Log rate limiting limits the number of logs that can be sent to an app.

App log rate limiting is deactivated by default. Cloud Foundry recommends activating this feature to prevent app instances from overloading the Loggregator Agent with logs, so the Loggregator Agent does not drop logs for other app instances on the same Diego Cell.

Using app log rate limiting can also do the following:

  • Prevent apps from reporting inaccurate app metrics in the Cloud Foundry Command Line Interface (cf CLI), which can happen if Log Cache evicts metrics from its cache in order to store large volumes of logs.

  • Limit the CPU usage of logging agents on the Diego Cell VM.

You can allow log rate limits on a per-app basis in bytes per second.

App log rate limiting in bytes per second

In Cloud Foundry, you can limit the number of bytes each app instance can generate per second.

You can configure app log rate limiting in bytes per second on a per-app basis through either the app manifest or the cf CLI. Additionally, you can enforce the log rate limit you configure for all apps that are deployed within a space or org by specifying the log rate limit in the quota plan for the space or org. For more information, see Creating and Modifying Quota Plans.

Determining the ideal app log rate limit

The ideal app logging rate for a deployment depends on characteristics such as VM sizes and the number and type of apps in Cloud Foundry. Cloud Foundry recommends using at minimum the default limit of 1k bytes per second.

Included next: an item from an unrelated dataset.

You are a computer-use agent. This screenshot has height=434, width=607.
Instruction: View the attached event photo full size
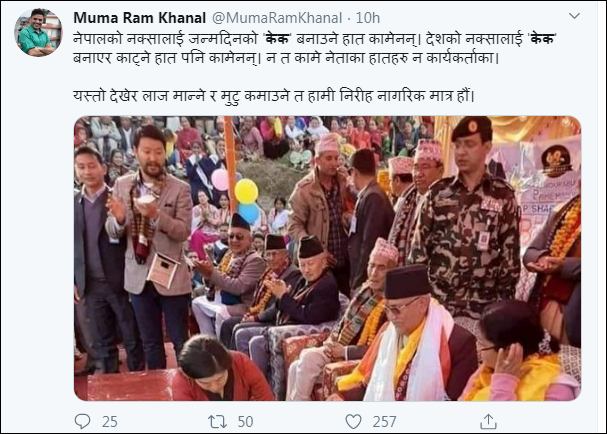click(328, 258)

When you allow app log rate limiting, Diego applies the log rate limit to each app instance. For example, if there are five instances of an app running, Diego does not sum the logging rates of all five instances when determining if the log rate limit has been exceeded. Instead, Diego evaluates the logging rate of each individual app instance and only limits instances that exceed the log rate limit.

What happens when app instances exceed the app log rate limit

When an app instance exceeds the log rate limit you configured, Diego drops the app logs that exceed that limit. When this happens, you see a message indicating that Diego is dropping app logs.

For more information about how Diego rate-limits app logs, see the Go documentation.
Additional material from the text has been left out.